Quest’ultima, infatti, non è facile da vincere. Con il Dma sono sorti una serie di problemi di carattere generale, che spaventano anche i più strenui difensori del pacchetto con cui l’Ue intende ingabbiare i vari Google, Apple, Microsoft, Amazon e Meta. Lo ha ricordato anche Andreas Schwabs, l’eurodeputato tedesco che ha spinto per una riforma che poco è piaciuta agli Stati Uniti visto che andava a discapito delle sole aziende americane, in una lettera inviata alla Repubblica Ceca, presidente di turno dell’Ue. “La nostra priorità comune” è l’attuazione delle regole, il cui mancato adempimento rischia di “compromettere” il Dma causando “danni irreversibili al mercato unico digitale”. In particolare, Schwabs teme che le nuove regole non vengano sostenute dalle risorse che meritano. Un esempio riguarda il personale da assumere: l’eurodeputato vorrebbe assumere 150 nuovi dipendenti, mentre per la Commissione ne basterebbero 80.

La questione del personale è collegata alla mole di lavoro che arriverà. I ricorsi da parte delle Big Tech saranno all’ordine del giorno e una prova l’ha già fornita Amazon. La società di e-commerce si è detta disponibile a parlare, ma ha già affermato che alcuni dettagli del Dma non le piacciono e sono discriminatori.

A questa preoccupazione se ne aggiunge un’altra, che interessa per lo più il ruolo che gli Stati membri dovranno svolgere in questa delicata partita. Da regolamento, l’unica a cui spetta il diritto di far rispettare le leggi e di avviare indagini contro una società è la Commissione europea. A lei spetterà l’ultima parola e a lei i tribunali nazionali dovranno presentare le ragioni che li spingerebbero ad aprire una causa contro un’azienda tech, che potranno iniziare solo dopo il placet della commissaria alla Concorrenza, Margrethe Vestager.
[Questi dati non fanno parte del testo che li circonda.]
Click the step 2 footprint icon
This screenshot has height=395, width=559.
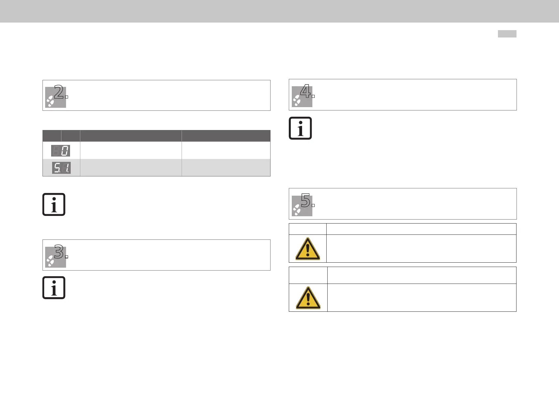[x=55, y=97]
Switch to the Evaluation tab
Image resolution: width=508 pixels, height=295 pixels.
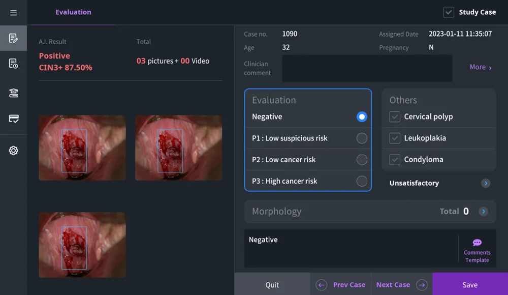pos(73,12)
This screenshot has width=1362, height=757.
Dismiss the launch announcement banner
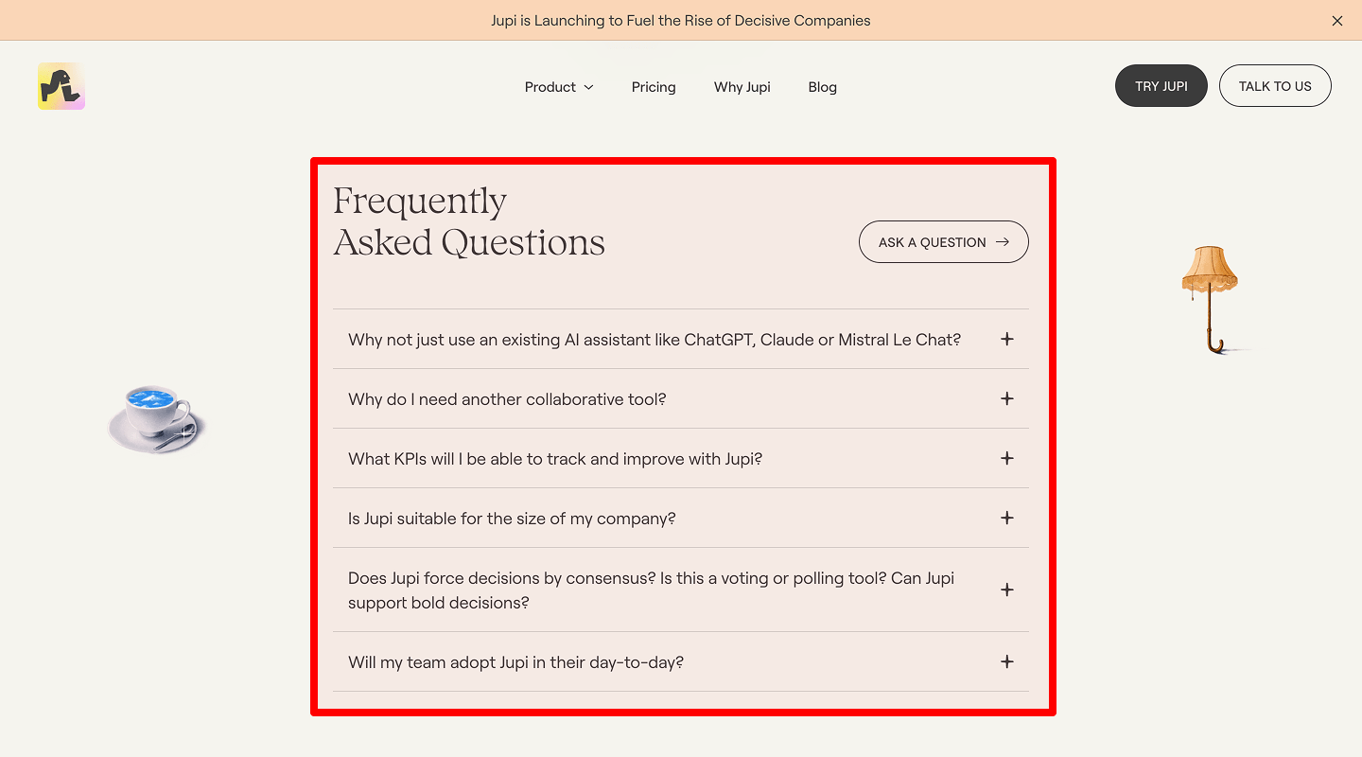coord(1337,20)
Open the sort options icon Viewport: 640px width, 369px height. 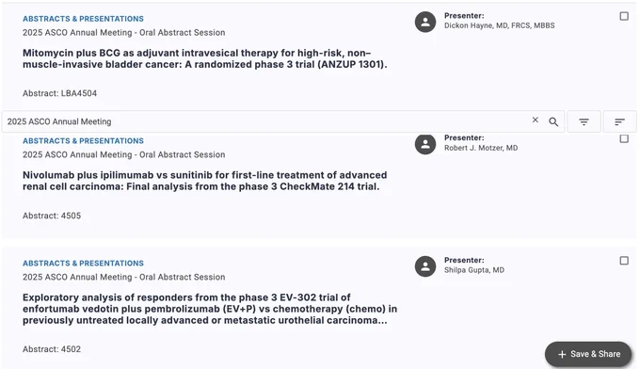(619, 121)
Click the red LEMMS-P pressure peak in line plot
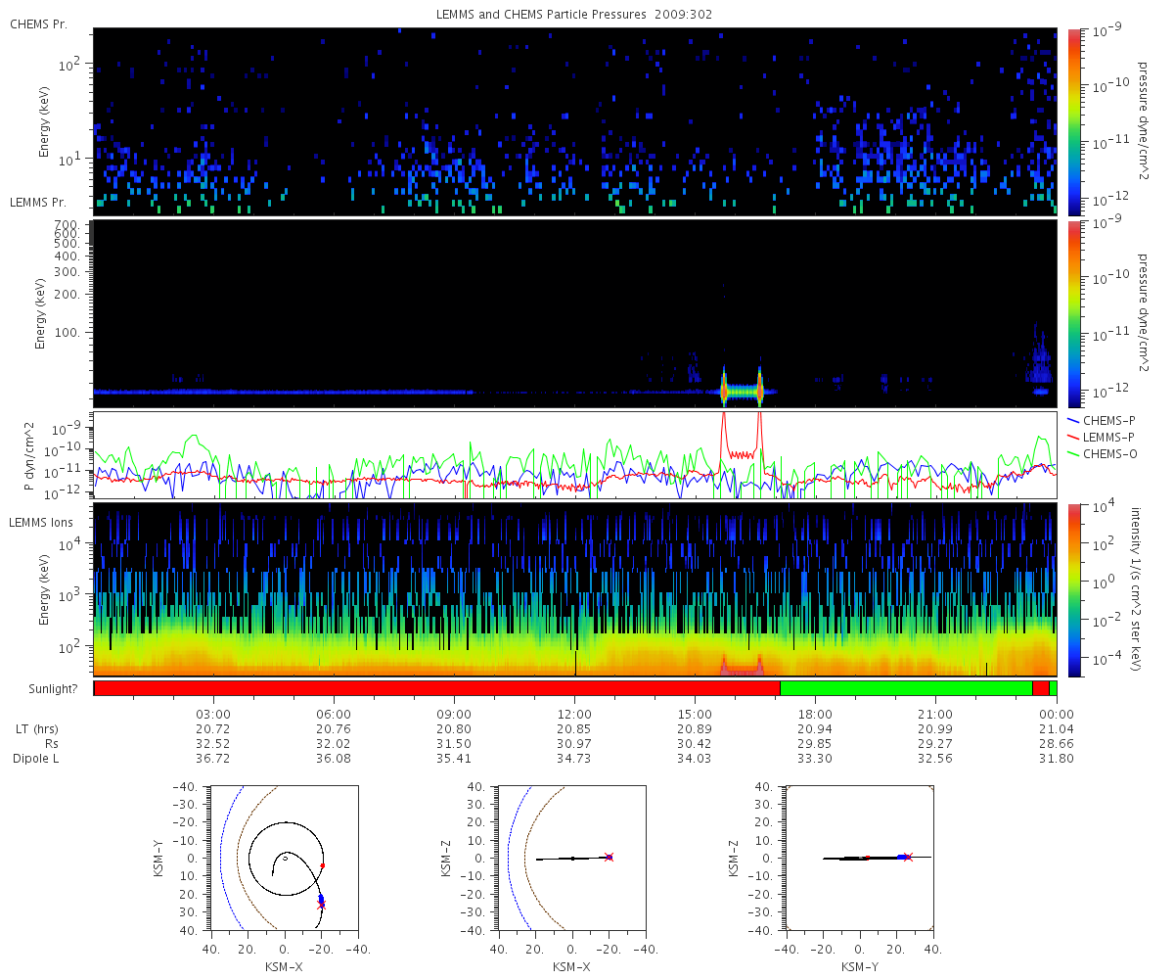 pyautogui.click(x=742, y=436)
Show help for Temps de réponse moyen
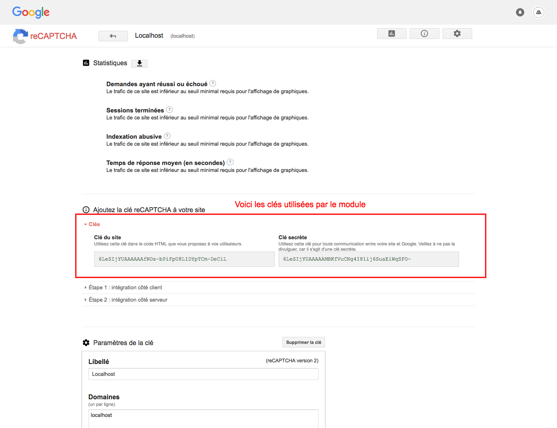557x428 pixels. coord(230,163)
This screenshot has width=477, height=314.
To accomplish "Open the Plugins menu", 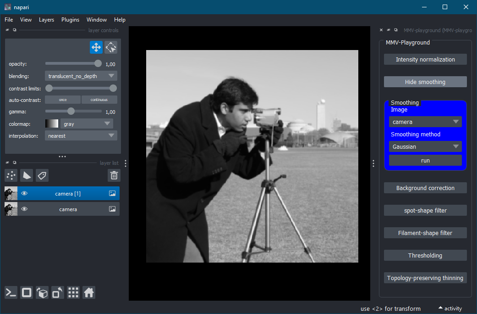I will pyautogui.click(x=70, y=20).
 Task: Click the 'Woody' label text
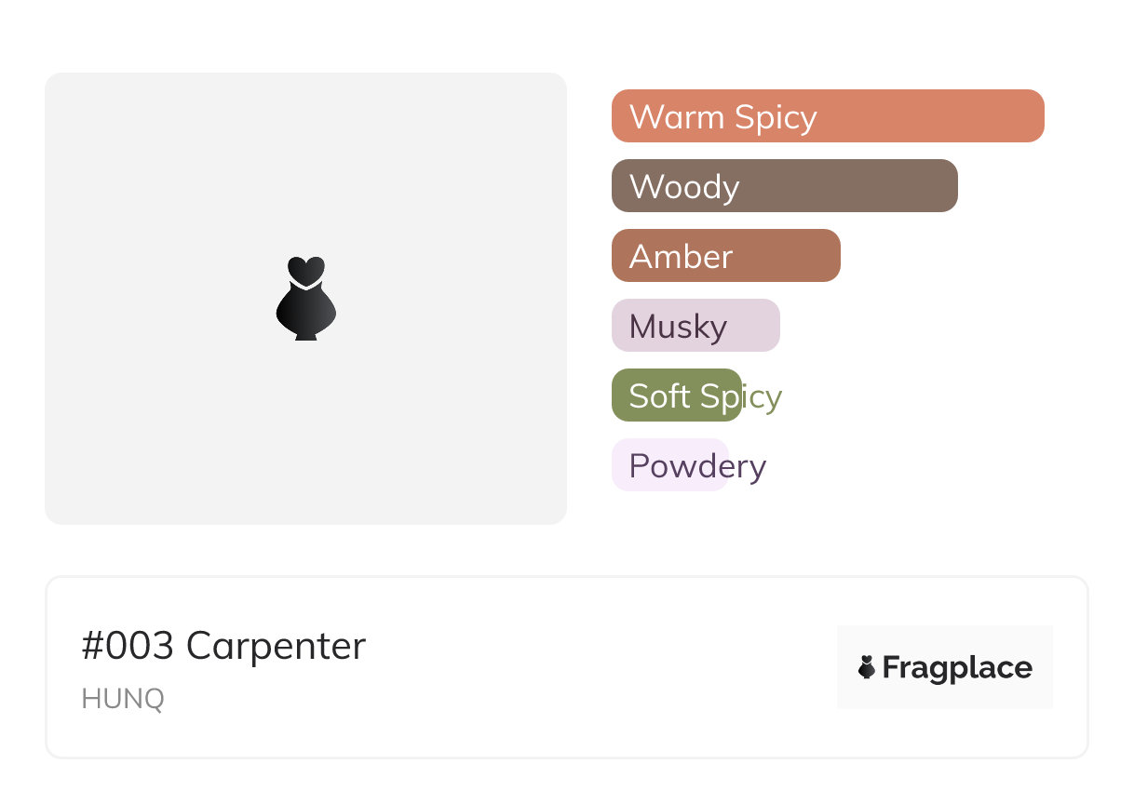683,187
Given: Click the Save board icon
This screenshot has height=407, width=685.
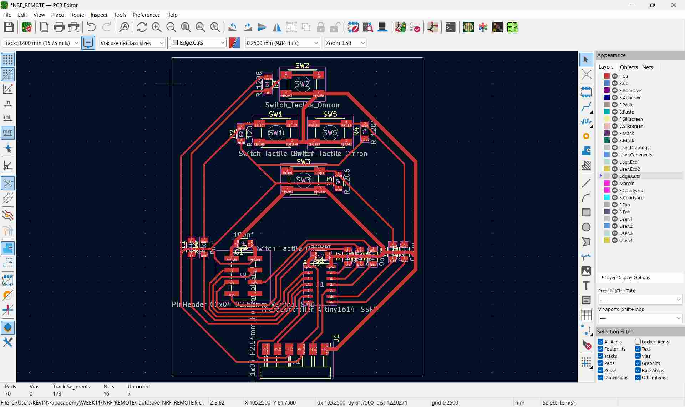Looking at the screenshot, I should point(9,27).
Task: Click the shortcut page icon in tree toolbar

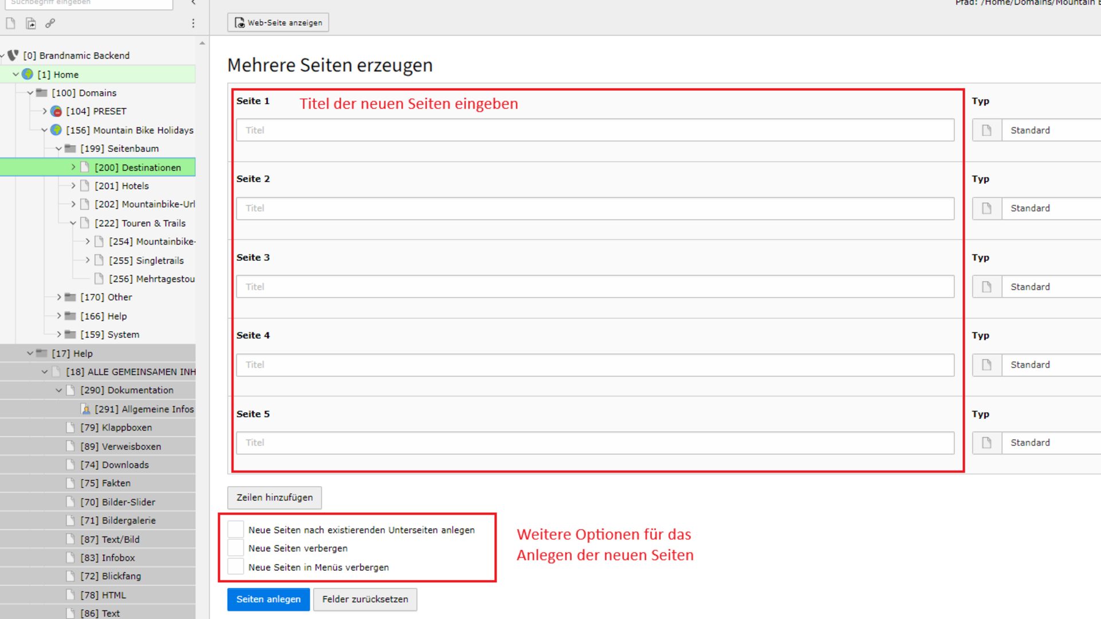Action: (31, 23)
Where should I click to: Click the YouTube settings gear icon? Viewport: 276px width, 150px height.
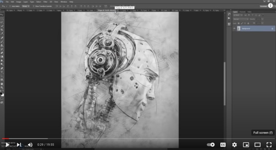(234, 145)
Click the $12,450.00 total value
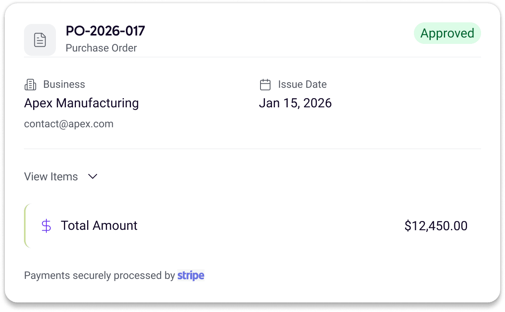This screenshot has height=312, width=505. click(x=436, y=226)
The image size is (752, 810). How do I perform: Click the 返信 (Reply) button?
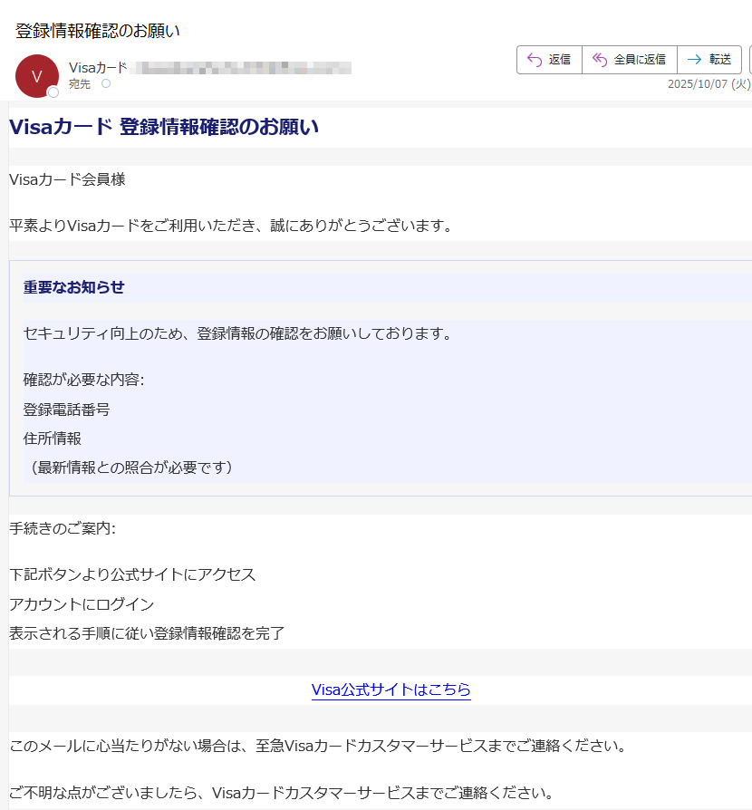(549, 59)
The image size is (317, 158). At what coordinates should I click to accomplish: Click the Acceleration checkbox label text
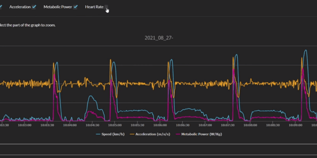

Tuttavia gli Stati scalpitano, convinti che una legislazione nazionale può sopperire ai buchi lasciati aperti dal Dma, e il rischio è di creare un communication breakdown tra l’organo centrale di Bruxelles e le varie ramificazioni. 

“Esistono varie restrizioni nelle politiche esistenti che non sono coperte dal Dma”, ha confermato Miranda Cole, partner di Norton Rose Fulbright, di cui è capo dell’ufficio di Bruxelles, con un passato in Microsoft. L’esempio che porta è quello degli app store, che praticano comportamenti ritenuti abusivi eppure non coperti dalla nuova legislazione europea.

Ecco allora che, mentre l’Unione europea prova a trovare una soluzione ai suoi problemi, per le Big Tech si presentano tre strade davanti, tutte e tre percorribili seppur in diverso modo. A riportarle su Politico è un partner della Damien Geradin, che ha sede nella capitale belga. La prima è di carattere conciliante, aprendo al dialogo con le autorità per risolvere i contenziosi senza mettere in mezzo gli avvocati. La seconda strada è invece quella più tortuosa, con un braccio di ferro tra istituzioni e società che può essere risolto solo da una sentenza di un giudice. La terza è di carattere misto, forse la strada che con più facilità verrà intrapresa. Al dialogo e la disponibilità a trattare, necessari per convivere nei prossimi anni, rimarrà sempre la possibilità di far valere la propria voce e, quindi, non cedere di fronte ad alcuni punti. Questioni che dimostrano come il Dma è solo un punto di partenza nella sfida che l’Ue ha lanciato alle aziende tecnologiche.